Մատչելիության հղումներ

Hardline Group Again Rules Out Violence In Regime Change Drive


By Hovannes Shoghikian
A hardline nationalist group whose leader is standing trial on controversial coup charges on Thursday insisted that it does not advocate violent means of political struggle despite its “unlimited desire” for regime change in Armenia.

“Even that unlimited desire does not give us reason to resort to reckless actions,” said. Armen Aghayan, political secretary of the Defense of Liberated Territories (ATP) organization. “It is obvious to all of us.”

“Zhirayr Sefilian himself made that clear in his response to deputies’ questions,” he said, referring to the top leader of the group, which is strongly opposed to any territorial concessions to Azerbaijan and has grown exceedingly hostile to Armenia’s leadership in recent years. “Taking on the state machine with arms is nonsense. It’s something like a suicide, a means of fruitless struggle.”

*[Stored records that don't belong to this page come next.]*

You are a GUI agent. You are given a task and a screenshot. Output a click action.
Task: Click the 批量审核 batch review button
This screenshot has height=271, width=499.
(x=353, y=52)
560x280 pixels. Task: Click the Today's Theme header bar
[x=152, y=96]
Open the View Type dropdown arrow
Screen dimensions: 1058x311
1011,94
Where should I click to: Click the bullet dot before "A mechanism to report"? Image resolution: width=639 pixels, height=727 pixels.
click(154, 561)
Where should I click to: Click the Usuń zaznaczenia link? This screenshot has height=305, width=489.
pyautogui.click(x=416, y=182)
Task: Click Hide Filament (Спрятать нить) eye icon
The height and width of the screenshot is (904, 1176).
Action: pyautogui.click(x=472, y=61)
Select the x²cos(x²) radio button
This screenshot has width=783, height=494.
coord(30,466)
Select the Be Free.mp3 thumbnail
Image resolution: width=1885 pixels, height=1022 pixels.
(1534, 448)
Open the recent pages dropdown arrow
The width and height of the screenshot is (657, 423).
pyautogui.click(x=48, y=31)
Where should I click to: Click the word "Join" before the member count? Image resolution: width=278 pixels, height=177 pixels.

Sefilian, who is a prominent veteran of the 1991-1994 war with Azerbaijan, and opposition politician Vartan Malkhasian were arrested last December after setting up a new pressure group favoring a firm Armenian stand in the Karabakh conflict. They both were charged with publicly calling for a “violent overthrow of constitutional order.” The National Security Service also claims that they planned to mount an armed uprising against the government ahead of the May 12 parliamentary elections.

The criminal case against the two men is essentially based on their speech at the December 2 founding congress of their Alliance of Armenian Volunteers (HKH). Sefilian, in particular, threatened to “crack the head of anyone who will dare to surrender land” to Azerbaijan.

Sefilian, Malkhasian as well as another war veteran arrested by the NSS later in December reiterated their strong denial of the accusations as they went on trial on July 2. Their lawyers insisted on Thursday that none of them explicitly called for violent regime change in their public pronouncements. They again denounced the case as politically motivated, saying that the authorities were keen to keep the HKH from consolidating Armenia’s mainstream opposition ahead of the May elections.

“The pre-trial investigation lasted for six month because they wanted to keep our clients under arrest at least until the elections,” one of the lawyers, Ara Zakarian, told journalists.